Dès lors, la signature de l’accord cadre, le 23 février 2015, pour l’ouverture des négociations sur les augmentations salariales  qui concerneront 750 mille fonctionnaires a fourni l’illustration parfaite que cette décision a été dictée par la nécessité, sans être un choix délibéré et murement réfléchi.

Pour arrêter cette spirale vertigineuse de contestation sociale, le gouvernement pouvait-il faire autrement ?  Pas très sûr. Avec la succession d’événements, à commencer par la tension qui a éclaté, dès les premiers jours de son entrée en activité, respectivement à Dhehiba et Ben Guerdane au sud du pays, la multiplication des grèves sectorielles, la persistance du risque terroriste à nos frontières et,  pour boucler la boucle,  avec les graves inondations qui ont affecté particulièrement le gouvernorat de Jendouba, le Chef du gouvernement s’est trouvé constamment contraint, chaque fois qu’un risque d’incendie est signalé, de jouer le rôle de pompier.

Dans la position inconfortable dans laquelle il s’est trouvé englué, Habib Essid, a cédé à la pression de l’UGTT qui n’a fait que s’accentuer au fil des jours, faisant de la question de l’augmentation des salaires un argument de bataille et de mobilisation, justifiant avec forces arguments l’érosion du pouvoir d’achat du tunisien et brandissant, au cas où une suite non favorable ne sera pas donnée à ses revendications, des menaces à peine voilées.

Quand on sait que le pays fait face à des difficultés financières de plus en plus graves, la question lancinante qui se pose aujourd’hui concerne la capacité du pays à mobiliser les ressources financières nécessaires pour calmer, même momentanément, l’ardeur de l’UGTT. L’autre question, non moins importante, se réfère à la portée de la poursuite de cette politique de l’autruche commencée par le gouvernement de la Troïka consistant à contracter des crédits extérieurs additionnels pour satisfaire aux demandes sociales pressantes ?

D’aucuns, ne pensent que cette voie est la meilleure. Car elle est porteuse de risques certains pour les équilibres macroéconomiques du pays et ses effets risquent d’être encore plus dévastateurs, en termes d’aggravation de l’inflation et de la dépréciation du dinar. Sur cet aspect précis, les experts les plus avertis sont unanimes, sans contrepartie productive, il serait illusoire de croire que toute augmentation des salaires pourrait produire l’effet escompté, à savoir une amélioration effective du pouvoir d’achat.
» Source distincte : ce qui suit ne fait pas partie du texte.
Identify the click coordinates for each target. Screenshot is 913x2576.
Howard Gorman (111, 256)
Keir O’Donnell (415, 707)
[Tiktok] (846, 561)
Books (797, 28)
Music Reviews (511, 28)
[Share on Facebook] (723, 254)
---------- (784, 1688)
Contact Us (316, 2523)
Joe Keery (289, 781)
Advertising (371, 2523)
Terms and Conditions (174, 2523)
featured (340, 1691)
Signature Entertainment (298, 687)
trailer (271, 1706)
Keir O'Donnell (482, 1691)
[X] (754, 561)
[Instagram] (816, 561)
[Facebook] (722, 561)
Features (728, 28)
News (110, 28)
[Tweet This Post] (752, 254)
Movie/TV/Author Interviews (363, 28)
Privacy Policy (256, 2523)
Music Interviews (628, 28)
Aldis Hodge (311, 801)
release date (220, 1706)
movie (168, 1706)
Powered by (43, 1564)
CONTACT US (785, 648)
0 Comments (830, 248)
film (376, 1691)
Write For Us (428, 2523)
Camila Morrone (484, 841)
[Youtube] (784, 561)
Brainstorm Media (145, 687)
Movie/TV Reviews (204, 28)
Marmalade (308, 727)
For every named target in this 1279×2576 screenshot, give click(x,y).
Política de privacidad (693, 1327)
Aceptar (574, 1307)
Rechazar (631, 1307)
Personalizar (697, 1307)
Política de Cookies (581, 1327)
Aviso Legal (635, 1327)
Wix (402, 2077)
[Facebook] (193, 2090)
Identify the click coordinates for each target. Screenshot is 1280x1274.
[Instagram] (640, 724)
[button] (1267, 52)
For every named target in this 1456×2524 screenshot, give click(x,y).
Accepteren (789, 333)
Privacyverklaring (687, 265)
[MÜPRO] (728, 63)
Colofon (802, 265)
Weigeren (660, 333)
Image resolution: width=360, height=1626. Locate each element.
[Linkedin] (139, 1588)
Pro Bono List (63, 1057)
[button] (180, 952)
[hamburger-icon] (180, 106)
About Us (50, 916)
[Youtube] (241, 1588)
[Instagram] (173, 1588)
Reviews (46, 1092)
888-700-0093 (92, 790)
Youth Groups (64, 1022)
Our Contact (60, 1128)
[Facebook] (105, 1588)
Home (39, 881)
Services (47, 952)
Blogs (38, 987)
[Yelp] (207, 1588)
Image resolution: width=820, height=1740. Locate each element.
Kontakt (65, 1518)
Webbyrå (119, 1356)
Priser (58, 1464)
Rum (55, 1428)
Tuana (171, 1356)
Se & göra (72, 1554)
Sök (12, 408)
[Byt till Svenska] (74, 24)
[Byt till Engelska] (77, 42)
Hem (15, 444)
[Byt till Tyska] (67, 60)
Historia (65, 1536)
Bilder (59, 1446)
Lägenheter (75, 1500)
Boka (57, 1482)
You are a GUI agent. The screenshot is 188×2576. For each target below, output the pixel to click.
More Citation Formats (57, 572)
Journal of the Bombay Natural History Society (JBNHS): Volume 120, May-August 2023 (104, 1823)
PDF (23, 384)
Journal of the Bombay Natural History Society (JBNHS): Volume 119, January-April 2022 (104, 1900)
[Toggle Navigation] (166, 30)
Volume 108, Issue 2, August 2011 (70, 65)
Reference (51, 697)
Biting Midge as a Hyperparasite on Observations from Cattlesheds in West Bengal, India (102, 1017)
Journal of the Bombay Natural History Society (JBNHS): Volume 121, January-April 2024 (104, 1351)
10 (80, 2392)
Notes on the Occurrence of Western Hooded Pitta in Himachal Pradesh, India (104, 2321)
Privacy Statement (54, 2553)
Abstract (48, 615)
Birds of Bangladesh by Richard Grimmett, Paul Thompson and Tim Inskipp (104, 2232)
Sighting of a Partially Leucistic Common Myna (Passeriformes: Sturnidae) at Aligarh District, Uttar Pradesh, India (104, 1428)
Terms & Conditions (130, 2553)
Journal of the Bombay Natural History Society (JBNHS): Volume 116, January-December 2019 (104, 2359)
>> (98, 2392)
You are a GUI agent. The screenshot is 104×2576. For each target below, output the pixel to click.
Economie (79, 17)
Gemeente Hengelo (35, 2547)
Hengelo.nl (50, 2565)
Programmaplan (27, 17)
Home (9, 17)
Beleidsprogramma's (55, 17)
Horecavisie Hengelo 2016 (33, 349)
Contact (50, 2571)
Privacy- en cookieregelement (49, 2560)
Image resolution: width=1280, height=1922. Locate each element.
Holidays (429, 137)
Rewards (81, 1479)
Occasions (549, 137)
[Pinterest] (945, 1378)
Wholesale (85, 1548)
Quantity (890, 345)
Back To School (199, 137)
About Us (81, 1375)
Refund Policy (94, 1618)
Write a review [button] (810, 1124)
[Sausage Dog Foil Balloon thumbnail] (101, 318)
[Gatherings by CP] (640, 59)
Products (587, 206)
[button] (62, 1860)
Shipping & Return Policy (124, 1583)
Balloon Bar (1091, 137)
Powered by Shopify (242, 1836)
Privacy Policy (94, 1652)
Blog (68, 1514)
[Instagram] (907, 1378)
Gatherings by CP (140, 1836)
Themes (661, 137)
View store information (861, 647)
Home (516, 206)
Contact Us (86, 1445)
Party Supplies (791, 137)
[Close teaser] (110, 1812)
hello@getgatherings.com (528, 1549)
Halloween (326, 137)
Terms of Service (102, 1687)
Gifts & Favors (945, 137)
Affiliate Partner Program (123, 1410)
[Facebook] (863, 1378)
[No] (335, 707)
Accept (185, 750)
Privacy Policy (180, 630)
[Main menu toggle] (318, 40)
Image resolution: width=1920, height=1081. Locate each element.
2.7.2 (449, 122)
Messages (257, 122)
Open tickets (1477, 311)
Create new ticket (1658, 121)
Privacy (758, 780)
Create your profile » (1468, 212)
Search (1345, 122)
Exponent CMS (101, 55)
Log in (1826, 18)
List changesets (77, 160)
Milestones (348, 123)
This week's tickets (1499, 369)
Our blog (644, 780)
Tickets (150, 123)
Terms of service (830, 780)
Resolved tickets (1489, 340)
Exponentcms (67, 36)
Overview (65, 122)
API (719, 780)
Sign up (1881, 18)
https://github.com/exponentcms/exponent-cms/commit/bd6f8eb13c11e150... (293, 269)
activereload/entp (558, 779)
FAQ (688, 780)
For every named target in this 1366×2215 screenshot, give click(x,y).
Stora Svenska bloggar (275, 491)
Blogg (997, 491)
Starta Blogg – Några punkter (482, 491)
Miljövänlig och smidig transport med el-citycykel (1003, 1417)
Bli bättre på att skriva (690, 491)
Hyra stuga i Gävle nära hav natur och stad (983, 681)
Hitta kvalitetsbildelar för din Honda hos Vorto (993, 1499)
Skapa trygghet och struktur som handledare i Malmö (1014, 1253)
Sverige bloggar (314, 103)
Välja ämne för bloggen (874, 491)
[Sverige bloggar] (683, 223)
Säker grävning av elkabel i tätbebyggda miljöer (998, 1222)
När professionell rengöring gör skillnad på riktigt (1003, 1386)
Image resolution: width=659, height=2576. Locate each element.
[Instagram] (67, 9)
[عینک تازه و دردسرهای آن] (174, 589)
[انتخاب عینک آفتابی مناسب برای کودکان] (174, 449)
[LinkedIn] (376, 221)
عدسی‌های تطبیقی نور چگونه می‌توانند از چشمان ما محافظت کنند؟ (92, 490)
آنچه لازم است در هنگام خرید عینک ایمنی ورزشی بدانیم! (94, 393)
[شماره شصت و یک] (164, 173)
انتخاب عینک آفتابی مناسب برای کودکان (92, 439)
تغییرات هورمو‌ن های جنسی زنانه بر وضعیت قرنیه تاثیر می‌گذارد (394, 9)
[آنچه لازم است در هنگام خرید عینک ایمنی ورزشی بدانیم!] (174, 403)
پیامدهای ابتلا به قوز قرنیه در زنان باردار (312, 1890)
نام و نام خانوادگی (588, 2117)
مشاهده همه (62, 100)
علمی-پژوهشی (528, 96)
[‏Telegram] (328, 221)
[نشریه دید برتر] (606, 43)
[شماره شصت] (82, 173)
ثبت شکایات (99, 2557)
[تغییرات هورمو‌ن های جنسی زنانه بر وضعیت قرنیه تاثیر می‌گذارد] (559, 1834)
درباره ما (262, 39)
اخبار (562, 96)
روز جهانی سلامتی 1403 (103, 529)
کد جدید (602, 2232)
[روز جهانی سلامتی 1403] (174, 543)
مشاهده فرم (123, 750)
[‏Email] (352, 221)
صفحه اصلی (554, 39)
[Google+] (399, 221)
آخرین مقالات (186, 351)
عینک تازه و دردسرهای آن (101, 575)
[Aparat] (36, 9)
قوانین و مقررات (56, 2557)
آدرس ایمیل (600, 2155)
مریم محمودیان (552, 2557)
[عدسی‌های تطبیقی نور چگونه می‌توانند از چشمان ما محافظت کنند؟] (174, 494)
Bien plus inquiétant, avec la raréfaction des ressources financières destinées au développement et  à l’investissement public notamment, quelles réponses pourrait proposer le gouvernement Essid aux attentes des régions intérieures de plus en plus persistantes ? Quelle qualité de programmes serait-il en mesure de lancer pour améliorer l’environnement de l’entreprise et des conditions de vie des tunisiens et quels moyens mobiliser pour sortir les jeunes à la recherche d’emploi, de leur désarroi et de leur désenchantement ?

Après quatre années d’attentes vaines, d’espérances perdues et de promesses non tenues, il aurait fallu que le premier gouvernement de la deuxième république agisse autrement. Dire la vérité aux tunisiens, aussi cruelle soit-elle, afin qu’ils saisissent mieux la portée des défis, parviennent à établir un ordre de priorités et acceptent, de bonne grâce, de consentir, ne serait-ce que momentanément, des sacrifices, pour renforcer l’immunité du pays face à l’hydre terroriste, reconstruire son économie selon un nouveau modèle, dans le consensus et la concertation  et redonner perspective et espoirs à sa jeunesse. Tout cela ne peut être gagné qu’en osant dire haut et fort la vérité aux tunisiens.